What you will do = Rewrite the part of the listing that starts with the line containing "Select the Oval" and continues through the line containing "Action: 110,278", changing "pencil icon" to "edit icon" and leaving everything else as it is. Return only those lines.

Recorded information =
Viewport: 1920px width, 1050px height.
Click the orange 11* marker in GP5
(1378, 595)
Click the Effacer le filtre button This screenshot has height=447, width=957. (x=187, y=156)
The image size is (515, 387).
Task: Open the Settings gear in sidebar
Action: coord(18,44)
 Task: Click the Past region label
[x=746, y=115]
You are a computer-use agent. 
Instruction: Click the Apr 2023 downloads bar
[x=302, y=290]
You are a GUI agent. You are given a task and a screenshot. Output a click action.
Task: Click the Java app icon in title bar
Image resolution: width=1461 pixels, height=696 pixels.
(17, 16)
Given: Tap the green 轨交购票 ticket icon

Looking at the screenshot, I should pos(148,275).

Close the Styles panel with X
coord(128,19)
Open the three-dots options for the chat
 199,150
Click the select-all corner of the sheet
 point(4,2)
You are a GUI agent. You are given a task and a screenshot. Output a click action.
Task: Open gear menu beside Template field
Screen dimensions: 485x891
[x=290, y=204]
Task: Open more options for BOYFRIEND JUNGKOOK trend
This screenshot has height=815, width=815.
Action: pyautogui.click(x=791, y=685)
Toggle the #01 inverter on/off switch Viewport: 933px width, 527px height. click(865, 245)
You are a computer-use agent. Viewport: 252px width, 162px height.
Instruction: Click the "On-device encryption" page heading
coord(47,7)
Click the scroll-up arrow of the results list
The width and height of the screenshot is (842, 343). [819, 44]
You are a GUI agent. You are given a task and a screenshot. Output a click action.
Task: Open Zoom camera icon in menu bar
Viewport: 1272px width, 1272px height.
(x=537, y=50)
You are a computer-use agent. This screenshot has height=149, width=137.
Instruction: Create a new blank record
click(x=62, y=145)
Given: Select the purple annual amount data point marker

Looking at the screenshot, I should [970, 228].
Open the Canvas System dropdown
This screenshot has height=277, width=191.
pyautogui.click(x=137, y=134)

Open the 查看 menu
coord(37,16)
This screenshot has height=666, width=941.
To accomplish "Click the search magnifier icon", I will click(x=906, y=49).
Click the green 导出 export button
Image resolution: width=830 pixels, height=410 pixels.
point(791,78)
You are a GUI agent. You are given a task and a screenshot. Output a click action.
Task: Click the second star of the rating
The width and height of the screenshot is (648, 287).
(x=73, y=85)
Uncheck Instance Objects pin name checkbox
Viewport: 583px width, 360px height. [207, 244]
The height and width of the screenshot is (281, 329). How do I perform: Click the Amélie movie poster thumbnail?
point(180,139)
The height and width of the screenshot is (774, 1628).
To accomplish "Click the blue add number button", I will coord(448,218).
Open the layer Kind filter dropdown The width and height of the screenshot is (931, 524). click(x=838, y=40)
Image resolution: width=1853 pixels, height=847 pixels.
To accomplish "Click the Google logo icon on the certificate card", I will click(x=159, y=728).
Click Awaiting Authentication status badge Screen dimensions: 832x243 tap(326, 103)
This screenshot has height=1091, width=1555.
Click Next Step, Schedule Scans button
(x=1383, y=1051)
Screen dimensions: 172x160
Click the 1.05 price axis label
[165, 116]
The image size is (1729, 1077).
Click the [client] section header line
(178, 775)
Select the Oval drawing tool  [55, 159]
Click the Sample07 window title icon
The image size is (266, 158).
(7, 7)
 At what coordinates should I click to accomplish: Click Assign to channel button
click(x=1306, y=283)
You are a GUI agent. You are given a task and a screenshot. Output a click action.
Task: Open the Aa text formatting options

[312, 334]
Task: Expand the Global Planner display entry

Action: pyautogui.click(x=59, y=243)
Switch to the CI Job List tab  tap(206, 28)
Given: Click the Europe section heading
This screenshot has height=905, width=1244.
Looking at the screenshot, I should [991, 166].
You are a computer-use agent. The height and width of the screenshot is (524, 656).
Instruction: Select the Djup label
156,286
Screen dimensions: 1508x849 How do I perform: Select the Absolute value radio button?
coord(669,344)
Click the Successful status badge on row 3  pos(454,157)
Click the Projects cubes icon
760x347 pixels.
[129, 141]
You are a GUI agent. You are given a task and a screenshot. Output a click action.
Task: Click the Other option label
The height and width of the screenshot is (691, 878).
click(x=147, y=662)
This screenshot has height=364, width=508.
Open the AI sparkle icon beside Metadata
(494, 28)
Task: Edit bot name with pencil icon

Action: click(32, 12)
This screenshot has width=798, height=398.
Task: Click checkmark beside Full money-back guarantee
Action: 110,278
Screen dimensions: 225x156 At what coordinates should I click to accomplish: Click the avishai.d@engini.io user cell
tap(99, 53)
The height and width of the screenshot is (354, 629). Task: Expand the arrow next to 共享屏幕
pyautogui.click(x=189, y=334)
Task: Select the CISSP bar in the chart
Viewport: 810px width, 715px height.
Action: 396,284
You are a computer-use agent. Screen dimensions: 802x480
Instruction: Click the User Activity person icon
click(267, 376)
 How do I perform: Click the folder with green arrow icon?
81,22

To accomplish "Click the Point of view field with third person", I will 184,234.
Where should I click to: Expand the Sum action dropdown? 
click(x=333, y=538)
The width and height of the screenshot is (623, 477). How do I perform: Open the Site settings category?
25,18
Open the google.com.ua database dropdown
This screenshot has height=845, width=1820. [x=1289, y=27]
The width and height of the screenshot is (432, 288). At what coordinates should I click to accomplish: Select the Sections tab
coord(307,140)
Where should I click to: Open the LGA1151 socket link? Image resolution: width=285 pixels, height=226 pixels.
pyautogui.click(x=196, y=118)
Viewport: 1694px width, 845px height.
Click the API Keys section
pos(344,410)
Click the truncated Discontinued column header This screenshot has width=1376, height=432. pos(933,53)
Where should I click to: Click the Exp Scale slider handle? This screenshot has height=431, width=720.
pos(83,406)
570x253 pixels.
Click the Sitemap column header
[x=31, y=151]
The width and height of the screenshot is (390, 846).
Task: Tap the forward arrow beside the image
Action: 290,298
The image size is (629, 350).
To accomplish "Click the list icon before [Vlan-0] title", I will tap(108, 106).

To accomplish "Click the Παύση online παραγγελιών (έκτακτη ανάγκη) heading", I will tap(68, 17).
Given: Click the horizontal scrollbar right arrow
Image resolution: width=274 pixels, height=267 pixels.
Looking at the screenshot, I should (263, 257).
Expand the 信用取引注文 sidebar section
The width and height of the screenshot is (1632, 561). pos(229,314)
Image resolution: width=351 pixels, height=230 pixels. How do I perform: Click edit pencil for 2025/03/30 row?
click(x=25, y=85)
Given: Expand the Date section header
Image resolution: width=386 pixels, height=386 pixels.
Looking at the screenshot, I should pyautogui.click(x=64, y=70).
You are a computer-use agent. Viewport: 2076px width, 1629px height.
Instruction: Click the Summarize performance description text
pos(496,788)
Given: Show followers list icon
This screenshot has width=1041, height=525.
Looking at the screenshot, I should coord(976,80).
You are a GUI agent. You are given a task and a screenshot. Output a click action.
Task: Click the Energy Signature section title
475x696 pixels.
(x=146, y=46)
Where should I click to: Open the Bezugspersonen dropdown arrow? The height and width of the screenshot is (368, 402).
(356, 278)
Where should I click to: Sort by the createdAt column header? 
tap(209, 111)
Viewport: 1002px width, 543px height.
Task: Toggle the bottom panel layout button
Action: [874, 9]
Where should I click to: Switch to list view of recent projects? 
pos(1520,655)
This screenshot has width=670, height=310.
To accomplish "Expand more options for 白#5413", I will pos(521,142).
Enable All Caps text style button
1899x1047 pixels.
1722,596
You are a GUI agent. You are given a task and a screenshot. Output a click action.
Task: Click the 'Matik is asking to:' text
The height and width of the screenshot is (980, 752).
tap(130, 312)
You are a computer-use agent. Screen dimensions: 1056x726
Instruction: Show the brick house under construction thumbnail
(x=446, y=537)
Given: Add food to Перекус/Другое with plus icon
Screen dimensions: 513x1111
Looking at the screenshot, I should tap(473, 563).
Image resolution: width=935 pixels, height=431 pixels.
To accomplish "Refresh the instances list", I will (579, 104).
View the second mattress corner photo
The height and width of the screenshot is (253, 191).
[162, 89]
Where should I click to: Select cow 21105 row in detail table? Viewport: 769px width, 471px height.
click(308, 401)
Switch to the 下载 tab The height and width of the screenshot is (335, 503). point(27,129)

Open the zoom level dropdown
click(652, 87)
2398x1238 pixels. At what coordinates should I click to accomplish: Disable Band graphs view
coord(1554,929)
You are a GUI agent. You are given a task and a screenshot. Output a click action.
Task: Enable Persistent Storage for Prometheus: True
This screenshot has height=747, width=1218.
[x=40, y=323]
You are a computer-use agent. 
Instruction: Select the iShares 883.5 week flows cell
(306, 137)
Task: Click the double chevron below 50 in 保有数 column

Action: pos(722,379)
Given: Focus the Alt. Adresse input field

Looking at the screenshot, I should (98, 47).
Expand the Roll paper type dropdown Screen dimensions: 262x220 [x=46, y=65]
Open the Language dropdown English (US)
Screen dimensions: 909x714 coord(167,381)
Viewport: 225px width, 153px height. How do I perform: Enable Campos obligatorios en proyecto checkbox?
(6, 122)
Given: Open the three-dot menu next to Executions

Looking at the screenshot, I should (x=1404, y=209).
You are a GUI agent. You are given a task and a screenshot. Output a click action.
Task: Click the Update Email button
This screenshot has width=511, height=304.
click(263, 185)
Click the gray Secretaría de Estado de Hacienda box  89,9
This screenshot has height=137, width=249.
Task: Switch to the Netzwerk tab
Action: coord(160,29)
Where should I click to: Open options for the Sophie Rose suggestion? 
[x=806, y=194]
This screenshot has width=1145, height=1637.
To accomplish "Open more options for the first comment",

Final answer =
Select the Oval drawing tool  [55, 159]
Click the Sample07 window title icon
The image size is (266, 158).
(7, 7)
 At what coordinates should I click to accomplish: Click Assign to channel button
click(x=1306, y=283)
You are a GUI agent. You are given a task and a screenshot. Output a click action.
Task: Open the Aa text formatting options

[312, 334]
Task: Expand the Global Planner display entry

Action: pyautogui.click(x=59, y=243)
Switch to the CI Job List tab  tap(206, 28)
Given: Click the Europe section heading
This screenshot has height=905, width=1244.
Looking at the screenshot, I should [991, 166].
You are a computer-use agent. The height and width of the screenshot is (524, 656).
Instruction: Select the Djup label
156,286
Screen dimensions: 1508x849 How do I perform: Select the Absolute value radio button?
coord(669,344)
Click the Successful status badge on row 3  pos(454,157)
Click the Projects cubes icon
760x347 pixels.
[129, 141]
You are a GUI agent. You are given a task and a screenshot. Output a click action.
Task: Click the Other option label
The height and width of the screenshot is (691, 878).
click(x=147, y=662)
This screenshot has height=364, width=508.
Open the AI sparkle icon beside Metadata
(494, 28)
Task: Edit bot name with edit icon

Action: click(32, 12)
This screenshot has width=798, height=398.
Task: Click checkmark beside Full money-back guarantee
Action: 110,278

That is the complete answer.